(THIS ARTICLE IS MACHINE TRANSLATED by Google from Norwegian)
I Women of Kuwait Maha Alasaker presents photographs of 25 Kuwaiti women in the bedroom, while Nada Faris has written texts for the images. The book shows a diverse Kuwait, which is represented by, among others, a chef, a veterinarian, a stylist, a journalist and an economist. Alasaker's starting point has been the stereotypical questions she was asked when she came to the United States: "Do Kuwaiti women cover their hair?", "Are they allowed to drive?" And so on.
The message is clear: We are all equal, with or without hijab.
Kuwait is a Muslim country bordering Iraq and Saudi Arabia. The official language is Arabic, and the population is approximately 4,6 million. Compared to other Arab countries, Kuwait is one of the more open about women's place in society, and today there are more women than men in Kuwait's working life. However, women were only allowed 2005 voting rights in May. In 2009, four women were elected to Parliament for the first time, and in 2011, Kuwait was ranked highest by all Arab countries in terms of gender equality in the UN Human Development Index.
As a second-generation immigrant from Norway, living in Austria with a Turkish name, I am often asked where I come from, unless people have already put me in a booth based on my name and appearance. When I reply that I come from Norway, the objection is often: "But Norwegians have blue eyes and blond hair." Then I answer that Norway is the country I was born and raised in, that I identify myself as Norwegian, and that there are many Norwegians like me.
In Women of Kuwait, Alasaker and Faris both break and confirm the prejudices I and probably many others have against Kuwaiti women. Some of them wear hijab and have very conservative and religious values - as I originally imagined them. On the other hand, several of them are also hijab-free, liberal and dissatisfied with women's rights in the country – something they have in common with women all over the world. The message is clear: We are all equal, with or without hijab, whether we have dark or light hair, dark or light skin. The exterior is only a shell; Our skeleton has the same anatomy.

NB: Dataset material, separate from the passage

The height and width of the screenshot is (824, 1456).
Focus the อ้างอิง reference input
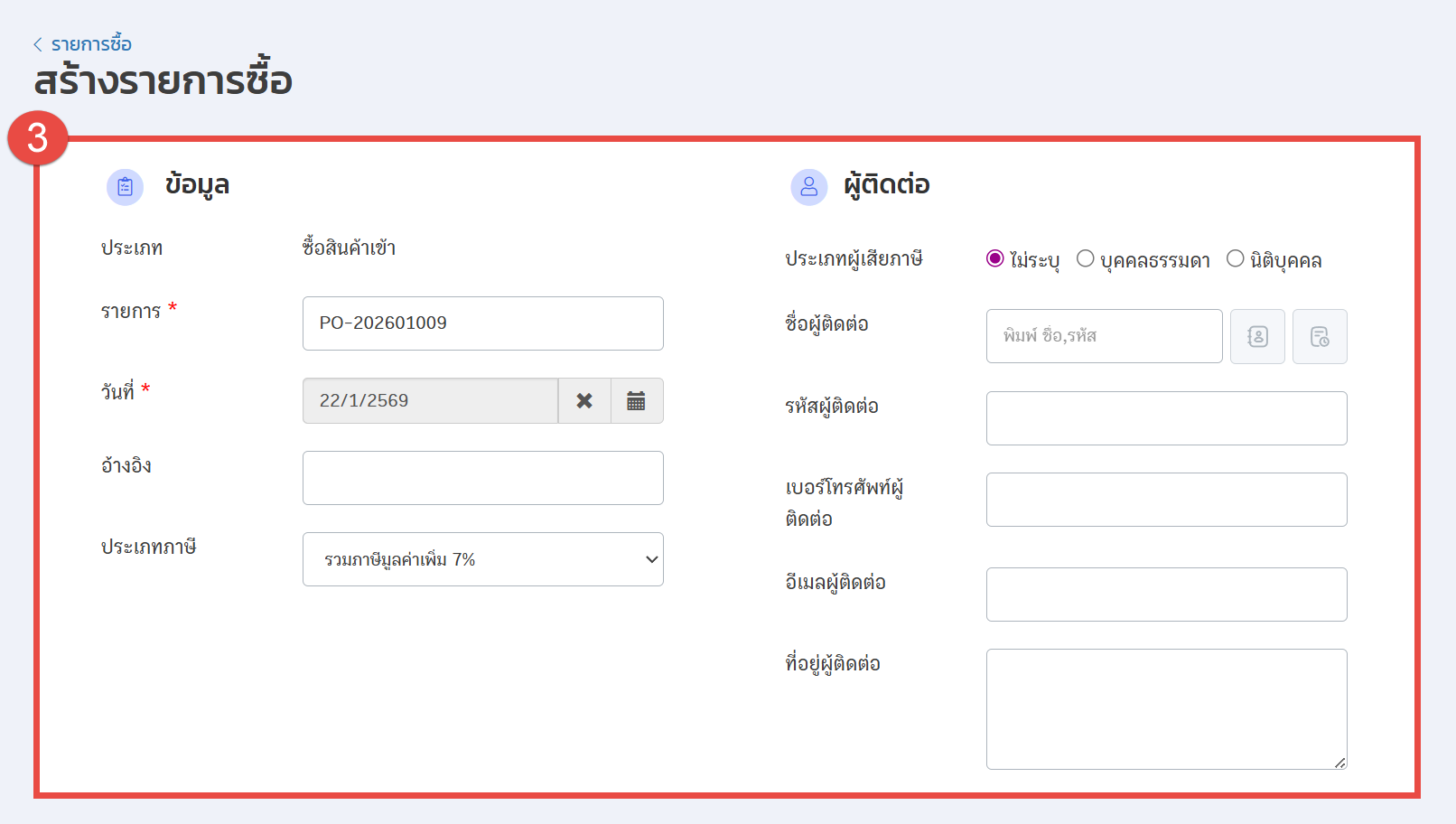pos(482,478)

The book's photograph of Fatimah Alyakoob shows a young, hijab-clad woman staring hopefully into the horizon. In the background there is a well-stocked bookshelf, on the table in front of her is a notepad, so much indicates that this is an educated woman. Otherwise, this could as well have been a young Norwegian woman's room, with light pastel colors and simple interiors, so the differences between Kuwaiti and Norwegian bedroom interiors are not necessarily very large. The caption says that Alyakoob recently lost her father, who died of brain cancer. After he became ill, his father realized that he had wasted his life working and that he never really enjoyed his surroundings.
From collectivism to individualism
20 years ago, it was not uncommon in Kuwait for up to eight to ten siblings to share the same room. The country's strong oil economy has led to a dissolution of the collectivist family system, and today the individual is placed more at the center. In Kuwaiti homes, there are often multiple bedrooms to meet the children's individual needs. Simultaneously, the flocks of children are shrinking radically.

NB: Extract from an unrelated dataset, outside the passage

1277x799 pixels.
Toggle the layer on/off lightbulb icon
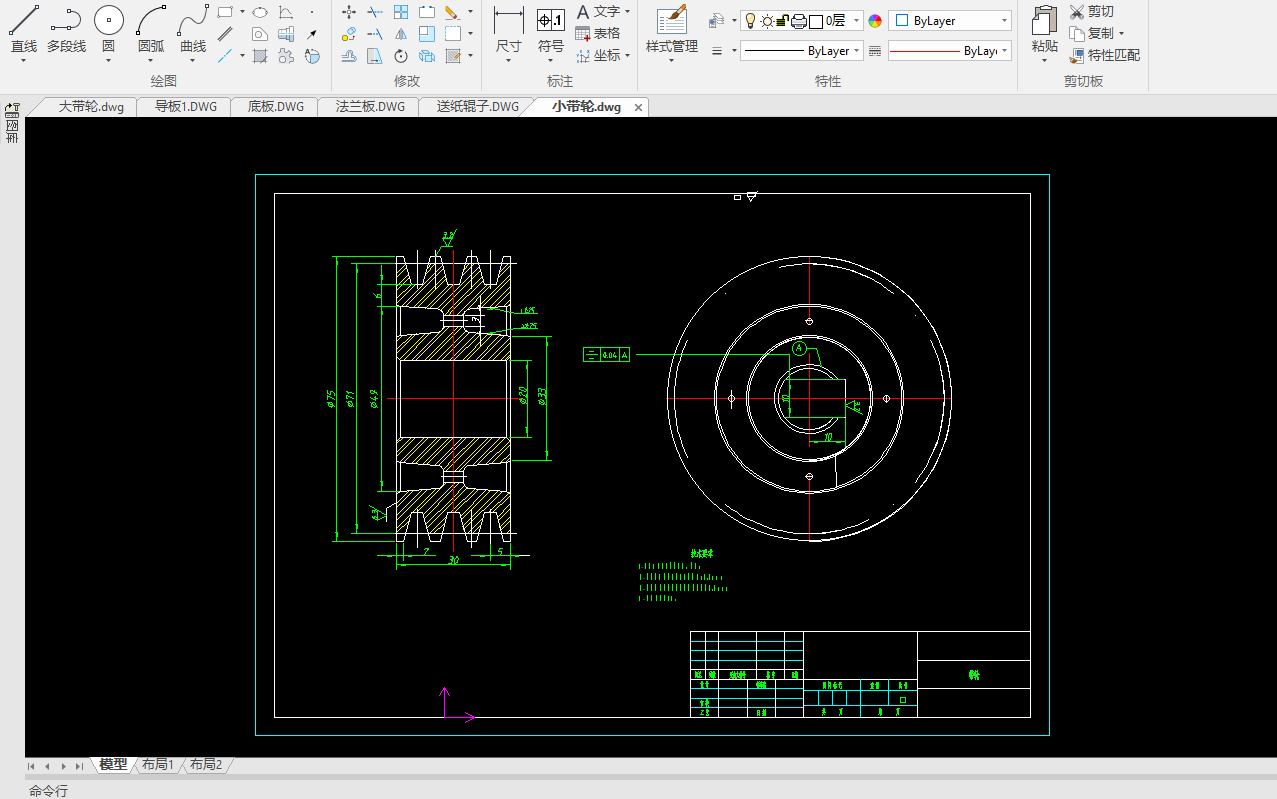pos(750,21)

In 2011, Kuwait was ranked highest by all Arab countries in terms of
gender equality in the United Nations Human Development Index.
In a Kuwaiti family, the bedroom can become a kind of haven where individual needs are put before the collectivists. Here, the individual can enjoy their own company in an otherwise so family-friendly everyday life. The photographs in this book remind me of Virginia Woolfs A separate room (1929), where she writes how important it is for a woman to have a separate room to work and have time for herself.
Journalist Athoob Al-Shuaibi, pictured on the first page of the book, is terrified of being like his mother, who believed that parents were martyrs. The mother sacrificed her life for her children. But did she have any dreams at all but build a home for her family? We do not know.
Al-Shuaibi's mother reminds me of my own mother – we (my sister, my brother and I) were her life. When we became adults and moved away from home, she suddenly had nothing to worry about. The emptiness filled her, and the depression came creeping.
So-called working mothers are still faced with a lot of criticism today, not only in Kuwait, including being self-absorbed and not prioritizing our children enough. In fact, it is actually the smartest and healthiest thing a mother can do to have a professional commitment, and I never even wanted to. considered to quit my job because I have become a mother. It would be the same as laying down one's own identity.